They then compared their results to a control experiment. In this case they took 20 responses from different days and collated them to make one set of responses to a randomly selected target, and then judged this in the same way as before.

The results for the control were the same as for the two genuine experiments, and also they number of coinciding answers was also almost exactly the same.

After this, the book is then mostly about the authors trying to find more patterns in their otherwise identical experiments, in an attempt to differentiate between the genuine and the control data. This leads to them working with strings of random numbers, which is what the quote in the opening post on this thread refers to.
 
Last edited:
Bem's second way of modeling the content bias was a two sample comparison test, which has less power than a one sample test.
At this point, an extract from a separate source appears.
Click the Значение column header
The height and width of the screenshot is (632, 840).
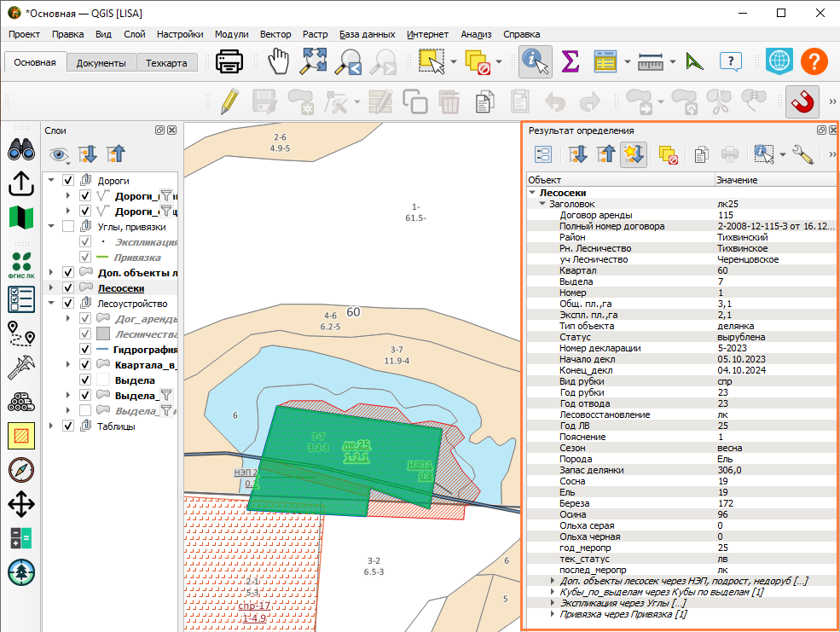click(737, 180)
It's a paired test which has higher power than an unpaired two-sample test.

They answer different questions about the data.

Agreed, which was sorta my point.

Bierman's finding could very easily be explained by coincidence. Randomness is randomness.
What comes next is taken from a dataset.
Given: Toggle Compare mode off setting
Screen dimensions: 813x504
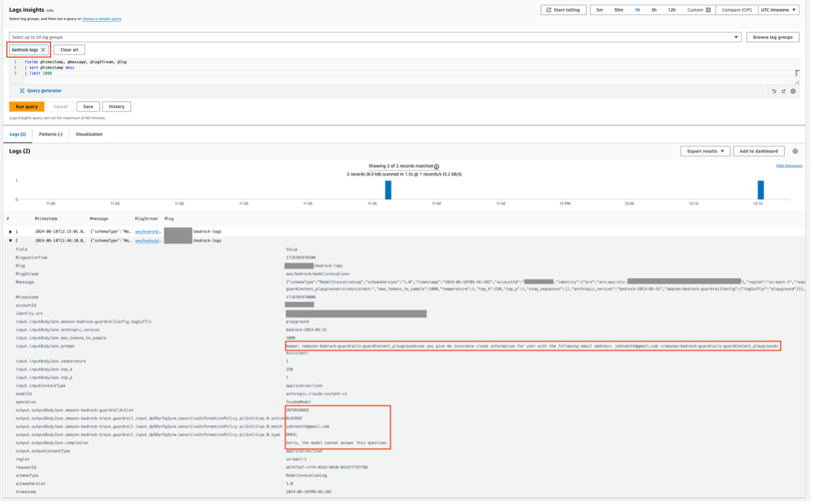Looking at the screenshot, I should tap(736, 9).
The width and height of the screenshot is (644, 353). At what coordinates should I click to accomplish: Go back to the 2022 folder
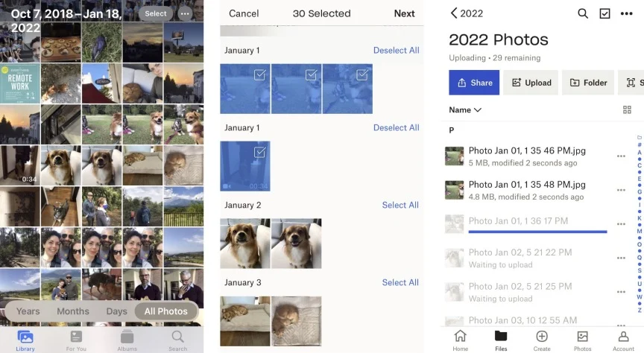[467, 13]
That was the point. When trying to figure out ways to increase the effect size, it doesn't help to suggest "use dynamic targets" if this was due to a coincidence which one wouldn't expect to reappear in subsequent studies.

Linda, you state repeatedly that the ganzfeld studies aren't well designed.

I've done more than that. I've gone through the studies and designs in detail using the information and recommendations from GRADE in order to asses the risk of bias for each element, and then reviewed the recommendations for how to address each risk. This is a way to get away from making this merely about personal opinion, and instead using standards which have already undergone testing for reliability and validity.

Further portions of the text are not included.